OBJECTIFS:
(A) D'après le passage fourni, de quel département Aurélie Filippetti est-elle députée lorsque Jérôme Cahuzac se rapproche d'elle ?
(B) Extrayez du passage fourni le fragment qui commence par « À l'Assemblée nationale, elle » et se poursuit jusqu'à « et les larmes. ».

PASSAGE FOURNI:
- - - - - - -

Jérôme Cahuzac, tel qu'en lui-même

 
Le Point.fr - Publié le - Modifié le
Charlotte Chaffanjon, journaliste au Point, publie un livre-document sur l'ex-ministre, dont nous publions deux passages révélateurs.



Cahuzac-Filippetti, le jeu de la vérité

En février 2010, lorsqu'il devient président de la commission des Finances, Jérôme Cahuzac se rapproche de la députée de Moselle Aurélie Filippetti, qui deviendra ministre de la Culture après la victoire présidentielle de François Hollande.
Dès lors, comme souvent dans les relations intimes, il existe deux versions de l'affaire. Ce qui est moins banal, c'est que leurs deux versions sont radicalement différentes. Jérôme Cahuzac évoque au bout de quelques mois son histoire avec Aurélie Filippetti devant de nombreux députés et des proches qui ne font pas partie du monde de la politique.
Plusieurs témoins de l'époque, qui étaient tous des confidents de Jérôme Cahuzac, racontent, entre avril et mai 2013, ce qu'ils ont ressenti, vu ou su.
 "Jérôme était vraiment amoureux d'elle", jure un député proche de l'ancien ministre du Budget. "Il fondait littéralement lorsqu'Aurélie lui déclamait des poèmes", se souvient un autre parlementaire. "
À l'Assemblée nationale, elle avait pour lui les yeux de Chimène, elle le regardait avec fascination", renchérit un ancien collaborateur de Jérôme Cahuzac. Mais ce qui ressort aussi, c'est que l'idylle passionnelle entre ces deux caractères volcaniques s'est achevée dans les cris et les larmes.
Jérôme Cahuzac continue, une fois à Bercy, de parler souvent d'Aurélie Filippetti. Mais, en 2012, il n'est plus question d'amour ni de poèmes.
 "Il m'a raconté que ça s'était fini entre eux parce qu'elle était folle", lâche une ministre. "Il m'a dit qu'elle était allée voir sa femme Patricia pour régler ses comptes", rapporte un membre du gouvernement. Bienvenue dans Amour, gloire et beauté à la sauce gouvernementale.
Surtout que là où le scénario se corse, c'est qu'Aurélie Filippetti nie farouchement toute liaison avec Jérôme Cahuzac !
 "Ce type a menti à la France entière sur son compte suisse, mais son délire ne s'arrête pas là.
Il a aussi menti sur un sujet beaucoup plus trivial me concernant en répandant des rumeurs sur une prétendue liaison qui n'a jamais eu lieu", confie la ministre de la Culture. "Son problème, c'est qu'il a essayé, mais que j'ai repoussé ses avances à plusieurs reprises", jure-t-elle.
Quant à ce que Cahuzac raconte aussi à ses collègues ministres et à d'autres, qu'elle serait allée régler ses comptes avec Patricia, Aurélie Filippetti balaie d'un coup : "Il a brodé une histoire délirante. Sa femme, je ne l'ai vue qu'une seule fois, il y a des années, dans un dîner de parlementaires."

- - - - - - -

EXTRAITS DES LIGNES:
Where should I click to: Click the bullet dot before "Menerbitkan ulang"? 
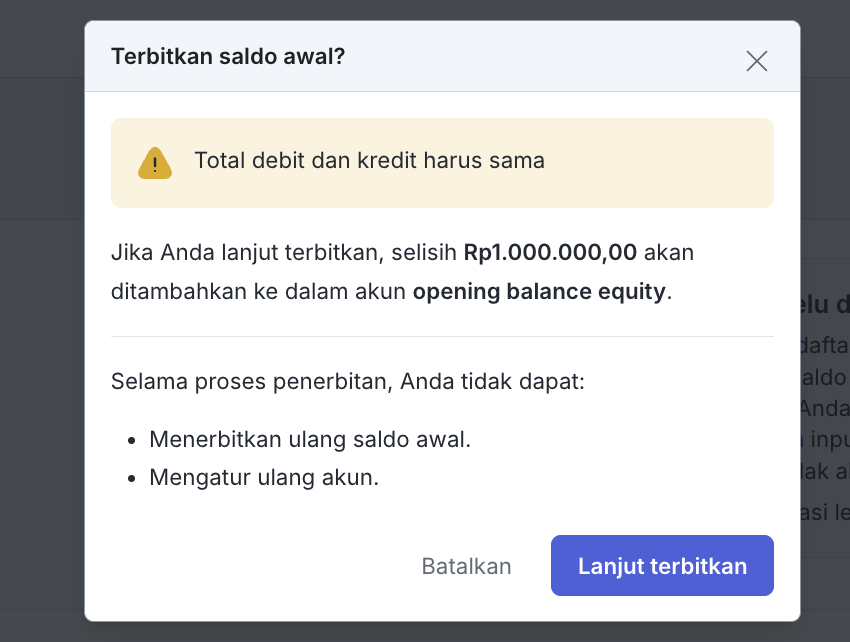click(131, 440)
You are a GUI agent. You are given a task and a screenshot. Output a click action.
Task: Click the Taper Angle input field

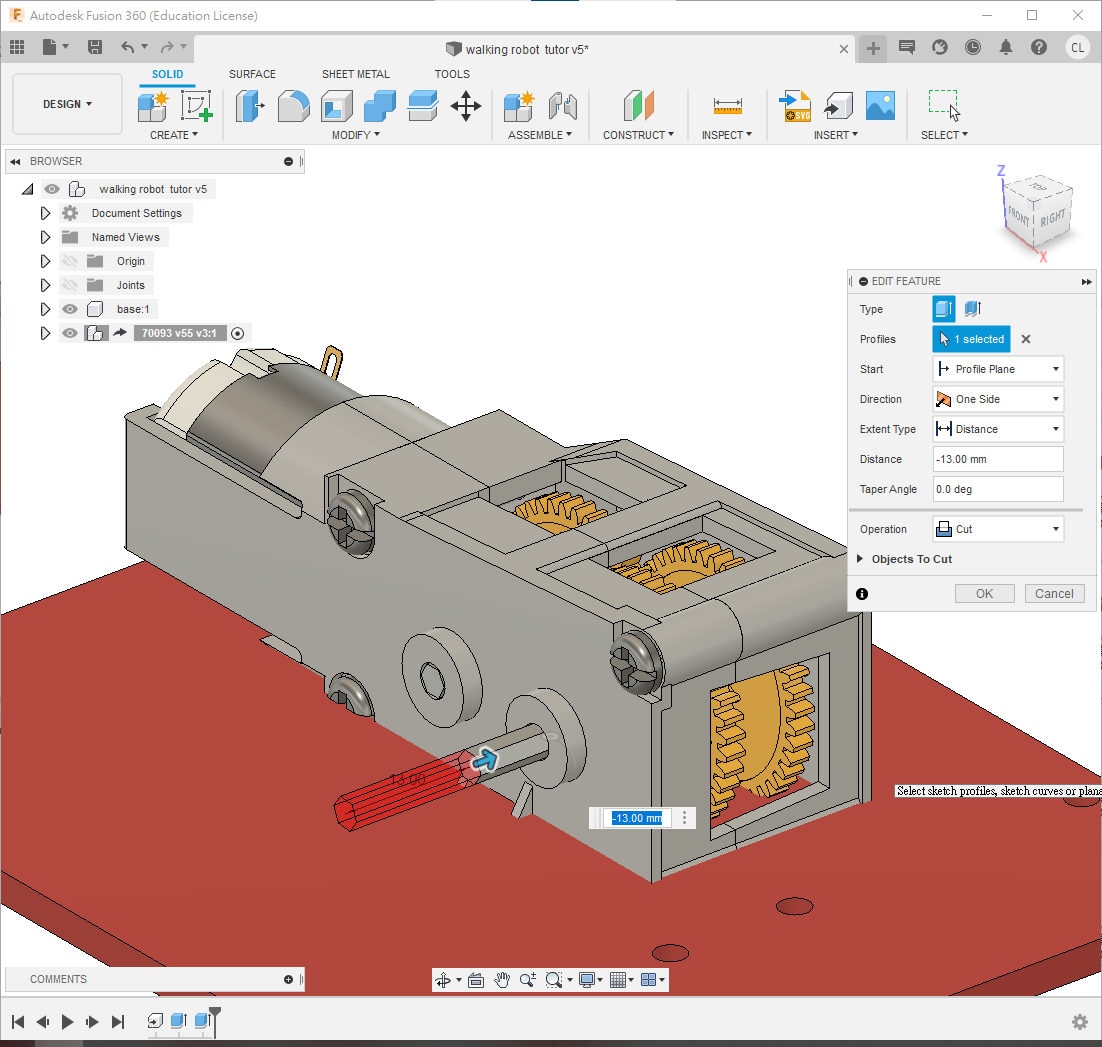(x=997, y=489)

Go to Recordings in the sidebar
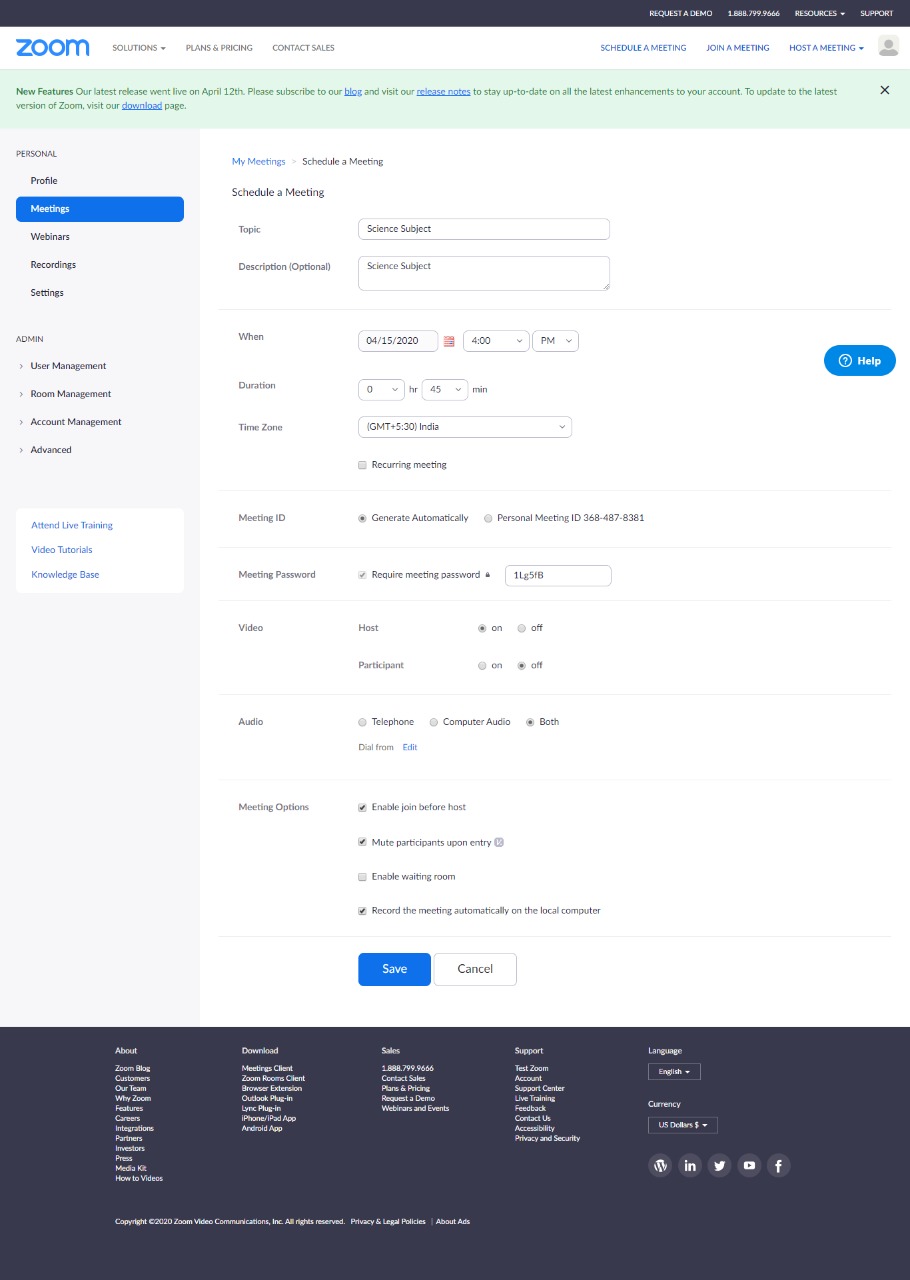pos(53,265)
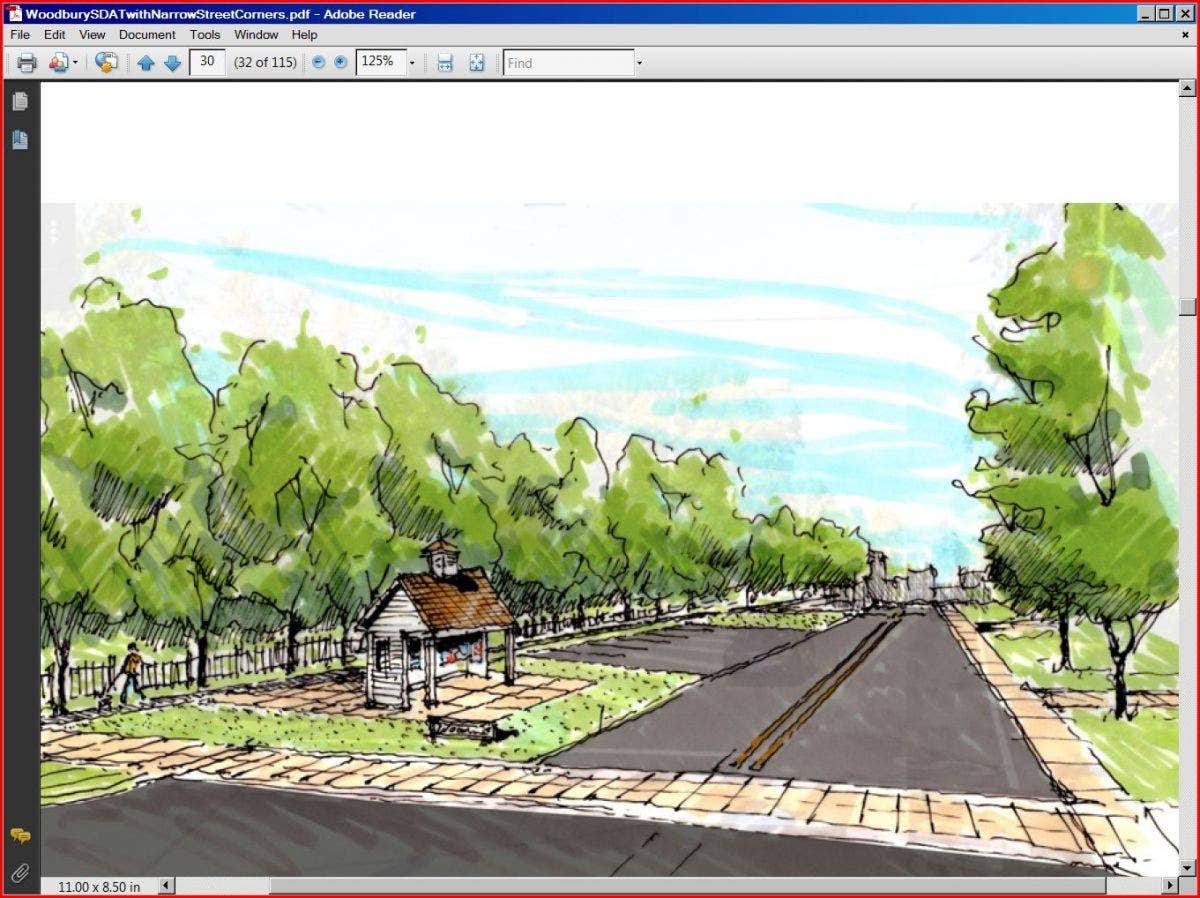Viewport: 1200px width, 898px height.
Task: Click the Print icon in the toolbar
Action: click(x=27, y=62)
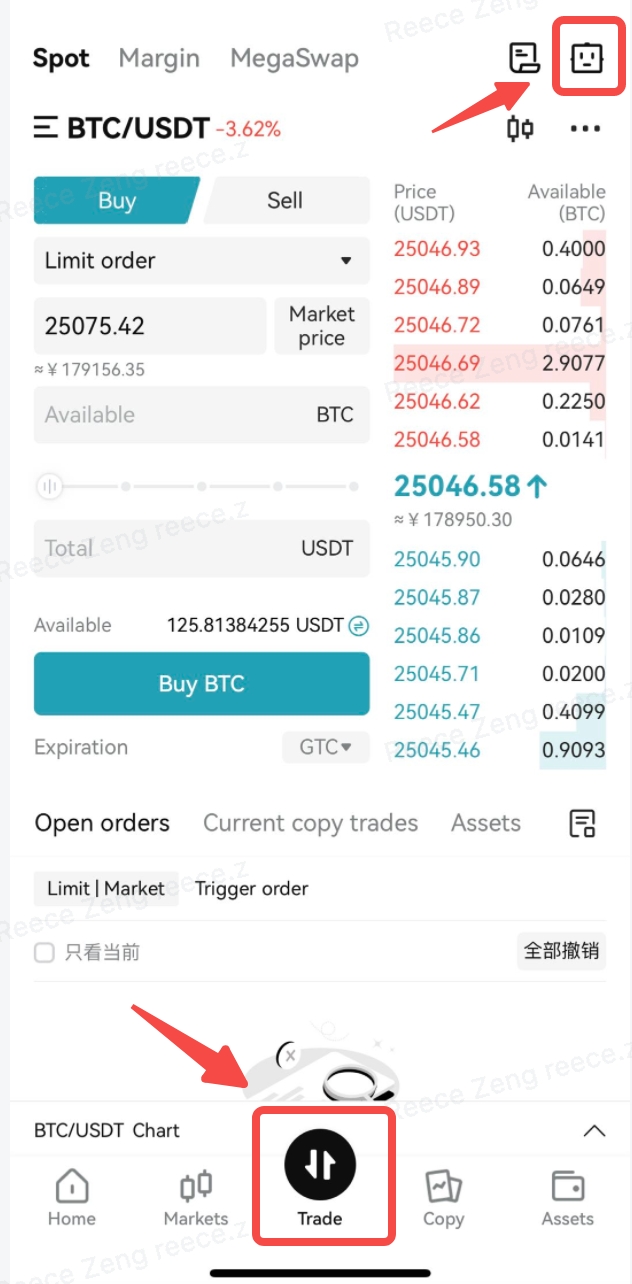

- - - - - - -

RÉPONSES ATTENDUES:
(A) De la Moselle.

(B)
À l'Assemblée nationale, elle avait pour lui les yeux de Chimène, elle le regardait avec fascination", renchérit un ancien collaborateur de Jérôme Cahuzac. Mais ce qui ressort aussi, c'est que l'idylle passionnelle entre ces deux caractères volcaniques s'est achevée dans les cris et les larmes.